Grain and livestock futures are mostly lower early Thursday.
Vince Boddicker, Farmers Trading Company says grain markets are trading lower for a 4th day as technical selling accelerates and a higher dollar continues to add risk off pressure.
Soybeans took out key support at $10 on the January contract despite export business of 6.5 million bushels on a flash sale to unknown destinations.
However, there had been chatter about large China purchases for the last several days, so the market may have been disappointed.
Soybean oil is trying to bounce with higher palm and crude oil with soybean meal also making new contract lows which isn’t helping the soybean market either.
Boddicker says corn and soybeans had a nice rally last week and then failed at resistance after receiving slightly friendly news in the WASDE.
He says that was a signal for funds who are long in corn to take profits or add to their short positions in soybeans and wheat.

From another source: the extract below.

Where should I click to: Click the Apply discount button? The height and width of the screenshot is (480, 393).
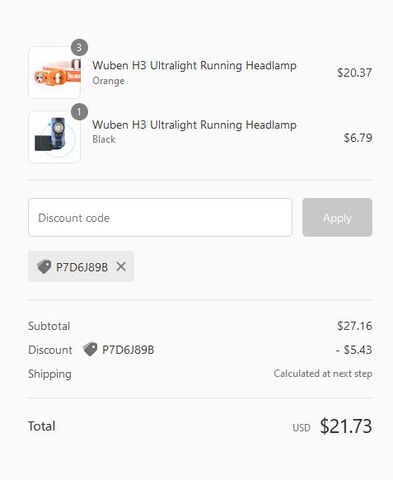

Cattle futures are solidly lower with lower seasonals and boxed beef values weighing on the market.
However, futures are still holding this week’s lows and Boddicker says they remain in a sidways trading pattern.
The market is awaiting larger cash direction as there was some scattered business at $290 dressed in Nebraska yesterday which is $3 lower but not enough volume to set a trend.
Lean hogs are seeing profit taking and hedge pressure after this week’s contract highs.
Boddicker says cash bellies have started to cool off and that is pulling down the cutout value, yet cash trade was up nearly $4 on a negotiated basis yesterday and the Lean Hog Index was up 6 cents.